Iker Casillas est né au plus haut niveau à vingt ans, le jour de la finale de la Ligue des Champions remportée par le Real Madrid face au Bayer Leverkusen en 2002.
Depuis, il n'a plus quitté les buts du club qui l'a formé.
Ambitieux, le gamin de Mostoles, une banlieue de Madrid, entend se forger maintenant un palmares avec la Seleccion.
Dans Les Buts du Real Madrid, il est le gardien le plus sollicité d'Espagne.
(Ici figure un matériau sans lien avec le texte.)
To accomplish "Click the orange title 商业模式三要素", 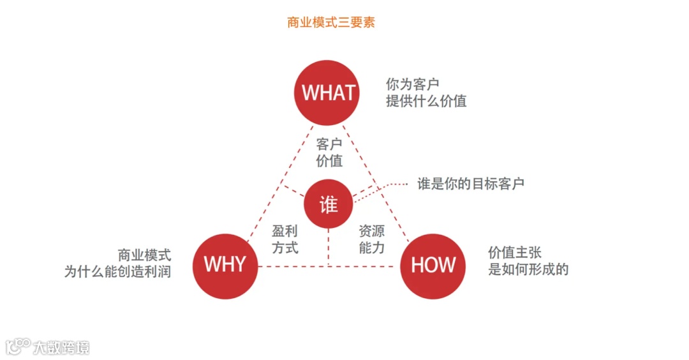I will [331, 22].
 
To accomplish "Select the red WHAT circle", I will [328, 93].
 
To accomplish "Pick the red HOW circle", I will [433, 266].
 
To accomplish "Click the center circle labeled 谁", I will [329, 204].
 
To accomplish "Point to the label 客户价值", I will [329, 153].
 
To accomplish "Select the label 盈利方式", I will [285, 239].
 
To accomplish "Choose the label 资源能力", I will [372, 239].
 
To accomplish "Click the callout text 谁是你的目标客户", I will [471, 184].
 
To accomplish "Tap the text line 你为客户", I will [412, 84].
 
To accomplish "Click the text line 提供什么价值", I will [426, 101].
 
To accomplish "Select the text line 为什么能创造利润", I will [118, 271].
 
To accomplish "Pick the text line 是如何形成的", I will [528, 269].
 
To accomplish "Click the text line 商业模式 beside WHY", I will [144, 254].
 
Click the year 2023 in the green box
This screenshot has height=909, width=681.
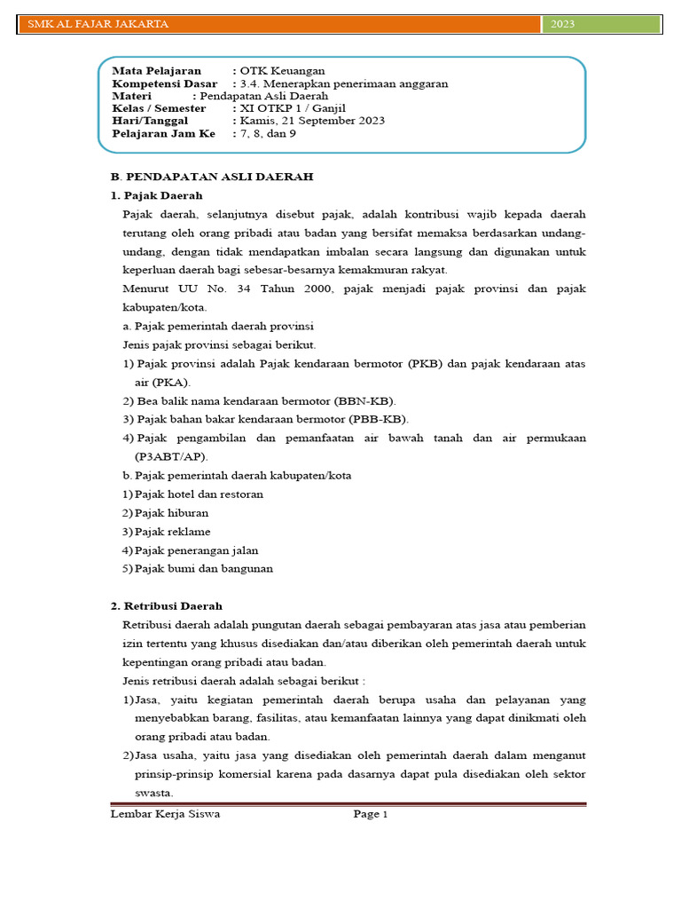562,24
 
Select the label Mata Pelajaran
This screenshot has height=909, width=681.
156,70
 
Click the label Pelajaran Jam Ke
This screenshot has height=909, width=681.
163,133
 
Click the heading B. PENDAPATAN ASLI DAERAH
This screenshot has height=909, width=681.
211,177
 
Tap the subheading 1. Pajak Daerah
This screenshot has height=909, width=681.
156,195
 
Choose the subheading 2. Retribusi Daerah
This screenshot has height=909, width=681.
166,605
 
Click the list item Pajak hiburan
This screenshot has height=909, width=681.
173,512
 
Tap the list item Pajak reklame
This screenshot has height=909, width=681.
173,531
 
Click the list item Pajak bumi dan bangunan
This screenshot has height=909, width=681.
204,568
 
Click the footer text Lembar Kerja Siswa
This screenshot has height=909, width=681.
165,813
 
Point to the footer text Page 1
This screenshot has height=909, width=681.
371,813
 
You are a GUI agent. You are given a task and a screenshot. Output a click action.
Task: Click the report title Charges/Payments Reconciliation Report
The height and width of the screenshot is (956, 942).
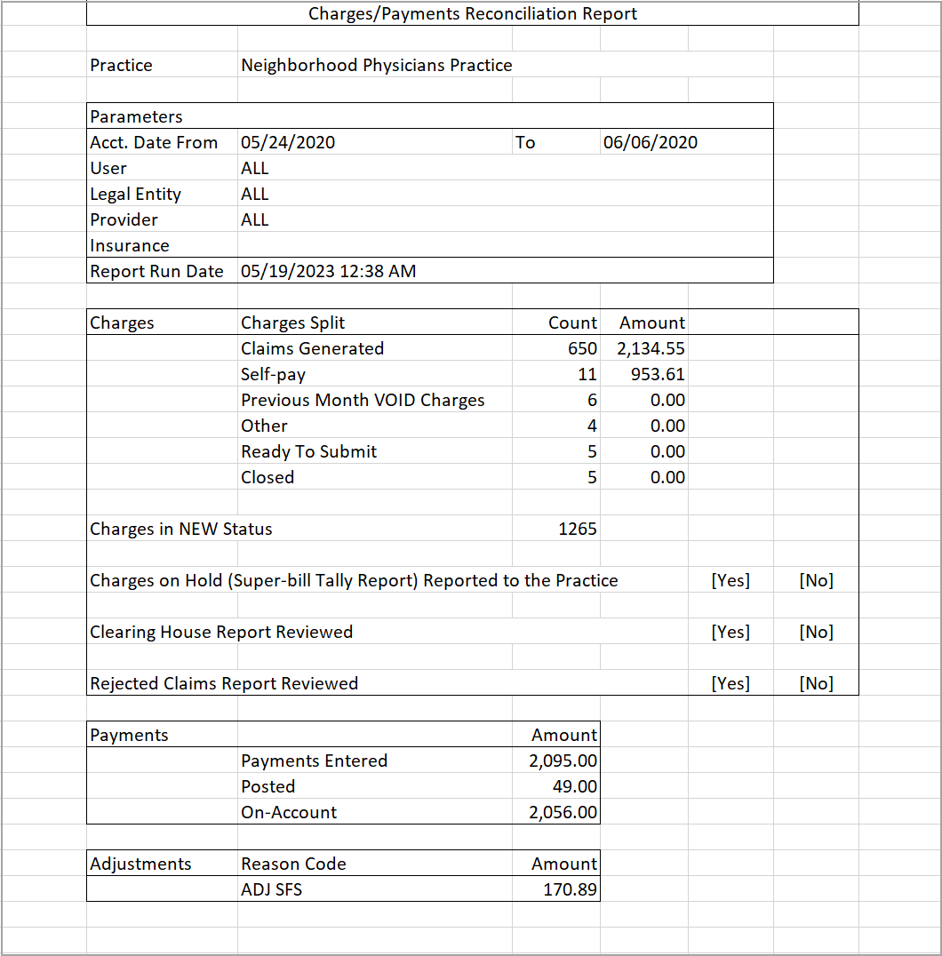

Depuis que Vicente Del Bosque l'a appelé en pleine finale de la Ligue des Champions 2002 pour suppléer César qui venait de se blesser, Iker Casillas en a pris l'habitude.
2002, L'année où il avait perdu sa place de titulaire au Real, lui a finalement porté chance.
Parce que 2002, c'était aussi l'année du Mondial en Corée et au Japon. À vingt ans, il savait qu'il serait du voyage, mais comme remplaçant.
Un mois avant de décoller, Santiago Cañizares, le titulaire, se brise un flacon d'eau de toilette sur le pied.
<<Il paraît que c'était de L'Armani>> plaisante Casillas.
Bilan : rupture d'un tendon à un orteil, et un nouveau coup de pouce du destin pour Iker, le jeune homme des Mostoles, la grande banlieue de Madrid.
Quatre ans plus tard, en Allemagne, Iker Casillas garde toujours les buts de l'équipe d'Espagne et il sera dans ceux du Real à la rentrée. D'un Mondial à l'autre, Casillas est devenu quelqu'un. Un symbole à Mostoles, bien sûr.
Et un grand gardien, n'en déplaise à Willy Sagnol qui n'en pense pas que du bien. Mais dans les duels à un contre un, ses réflexes de félin, ses contorsions d'homme caoutchouc, en font pourtant un des meilleurs au monde.
Le Gardien Espagnol, qui a croisé des centaines d'attaquants, depuis a mûri.
Par ses exploits répétés, il est devenu un peu les gants de l'Espagne.
Capable sur un plongeon de couper la respiration à tout Bernabeu, de faire des miracles devant n'importe qui. Le Real, qui vient de lui offrir un nouveau contrat de cinq ans à raison de 5M? net par saison, le sait trop.
Mais le jeune homme les honneurs, le bruit, la ville.
Son plaisir est simple : <<Les balades dans la Sierra de Gredos, vers Avilla, jouer au mus avec mes copains, me reposer>>
Mais il n'a rien oublié de ses débuts au Real, de ses neuf ans non plus où on l'a installé dans les bois.
<<Au début j'ai pris ca comme un jeu, ce qui rentrait, rentrait. Pour un niño, se retrouver dans des cages qui font plus de sept mètres de long et presque deux mètres et demi de haut, les poteaux sont comme des arbres, immenses. Mais à quinze ans, j'étais toujours là, dans les buts.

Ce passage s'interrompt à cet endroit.